The North-Star metric for an HR agent's health: edit rate. Tracks "how often is the human modifying what the agent drafted?" High edit rate = agent isn't trusted. Low edit rate = ready to consider loosening HITL.

PII handling in logs

The rules:

  • Never log Restricted-class fields verbatim. Salary, SSN, government ID, performance rating, medical info.
  • Log hashes or tokens for cross-reference. worker_id_hash in log; the resolution table is access-controlled.
  • Structured log fields, not free-text — easier to redact, easier to audit, easier to filter on data class.
  • Error messages strip PII — "validation failed for proposal P-123" not "validation failed: SSN 123-45-6789 was wrong format."
  • Per-record retention — operational logs aged out after retention; Restricted-class agent run logs retained per policy but access-restricted.
  • Log access is logged — who pulled what audit entry, when.
import logging, hashlib, json

class PIISafeFormatter(logging.Formatter):
    RESTRICTED_KEYS = {"ssn", "salary", "salary_amount", "performance_rating", "govt_id"}

    def format(self, record):
        if isinstance(record.msg, dict):
            redacted = {k: ("<redacted>" if k in self.RESTRICTED_KEYS else v)
                        for k, v in record.msg.items()}
            record.msg = json.dumps(redacted)
        return super().format(record)

def hash_id(worker_id: str) -> str:
    return hashlib.sha256(worker_id.encode()).hexdigest()[:16]

Secrets & auth

  • Workday integration system user (ISU) with minimum privileges for the integration — read for read-MCP, write only for write-MCP
  • Workday tokens are short-lived — refresh logic is first-class, not bolt-on
  • Separate ISUs per agent when feasible — limits blast radius on credential compromise
  • Secrets manager, not env vars in n8n exports
  • Rotation — quarterly minimum, automated where possible
  • Audit on credential use — Workday's audit log captures every ISU action; correlate with your agent's run_id

On-call & runbooks

Each agent has a runbook owned by its Process Owner. The runbook contains:

  • What the agent does, in 3 sentences
  • Trigger and schedule
  • Halt criteria
  • How to read the audit log
  • Common failure modes and their resolutions
  • How to disable the agent (the kill switch)
  • Escalation chain — who to call when
  • Replay protocol (given a run_id, how to reproduce)
  • Postmortem template

For Tier 3+ agents, on-call rotation includes the architect and the Process Owner. The architect debugs technical; the Process Owner decides business resolution.

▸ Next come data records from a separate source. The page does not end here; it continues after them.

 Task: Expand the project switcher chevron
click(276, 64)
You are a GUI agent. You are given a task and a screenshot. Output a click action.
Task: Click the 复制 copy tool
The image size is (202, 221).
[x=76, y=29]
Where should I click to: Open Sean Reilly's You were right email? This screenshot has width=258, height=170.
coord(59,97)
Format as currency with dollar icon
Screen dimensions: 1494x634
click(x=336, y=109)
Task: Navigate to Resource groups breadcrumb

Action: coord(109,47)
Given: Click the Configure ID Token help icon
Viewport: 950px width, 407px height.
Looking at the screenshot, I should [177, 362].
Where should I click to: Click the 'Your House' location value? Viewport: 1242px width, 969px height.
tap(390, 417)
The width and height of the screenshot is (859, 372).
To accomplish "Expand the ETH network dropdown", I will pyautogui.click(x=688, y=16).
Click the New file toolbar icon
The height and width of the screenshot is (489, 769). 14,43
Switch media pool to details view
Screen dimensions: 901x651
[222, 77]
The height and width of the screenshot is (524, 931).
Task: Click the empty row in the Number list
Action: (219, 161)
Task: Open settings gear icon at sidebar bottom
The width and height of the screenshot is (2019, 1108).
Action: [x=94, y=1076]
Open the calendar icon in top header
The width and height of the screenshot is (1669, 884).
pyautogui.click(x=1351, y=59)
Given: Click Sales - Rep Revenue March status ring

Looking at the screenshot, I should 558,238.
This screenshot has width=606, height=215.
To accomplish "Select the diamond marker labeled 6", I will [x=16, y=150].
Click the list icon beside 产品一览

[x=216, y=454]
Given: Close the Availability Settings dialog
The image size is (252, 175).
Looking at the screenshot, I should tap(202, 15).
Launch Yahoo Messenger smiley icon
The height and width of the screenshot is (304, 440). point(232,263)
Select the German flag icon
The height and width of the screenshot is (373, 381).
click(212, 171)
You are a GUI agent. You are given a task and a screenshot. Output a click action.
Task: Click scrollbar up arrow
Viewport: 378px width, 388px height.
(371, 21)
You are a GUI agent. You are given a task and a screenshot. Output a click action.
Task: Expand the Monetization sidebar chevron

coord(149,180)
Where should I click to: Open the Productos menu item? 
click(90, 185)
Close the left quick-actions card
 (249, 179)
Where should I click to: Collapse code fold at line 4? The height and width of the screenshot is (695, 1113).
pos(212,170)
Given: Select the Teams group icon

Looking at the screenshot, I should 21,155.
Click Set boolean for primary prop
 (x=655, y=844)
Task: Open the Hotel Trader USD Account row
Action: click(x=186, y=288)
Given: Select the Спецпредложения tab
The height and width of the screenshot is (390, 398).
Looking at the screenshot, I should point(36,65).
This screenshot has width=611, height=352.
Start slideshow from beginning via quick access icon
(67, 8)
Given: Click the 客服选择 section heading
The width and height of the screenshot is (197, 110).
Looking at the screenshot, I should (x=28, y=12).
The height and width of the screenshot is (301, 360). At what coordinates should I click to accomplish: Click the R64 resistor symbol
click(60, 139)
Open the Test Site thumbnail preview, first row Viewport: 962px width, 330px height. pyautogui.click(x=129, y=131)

Interview framings worth memorizing

  • "Staging mirrors a Workday Sandbox tenant; we test against Sandbox Preview during the two weeks before each Workday release."
  • "No deploy window during the 3 business days before any major-population payroll cutoff. Calendar-aware change control is a hard rule."
  • "For Tier 3+, the Process Owner is a CI gate. They approve to ship. That's how adoption gets driven."
  • "Rollback for payroll-affecting commits means halt + manual reversal with Payroll Ops. I don't promise instant undo I can't deliver."
  • "My North-Star agent health metric is edit rate. It's the closest proxy to operator trust."
  • "Logs never carry Restricted-class fields verbatim. Hashes for cross-reference, structured fields for redaction, access logged on the audit store."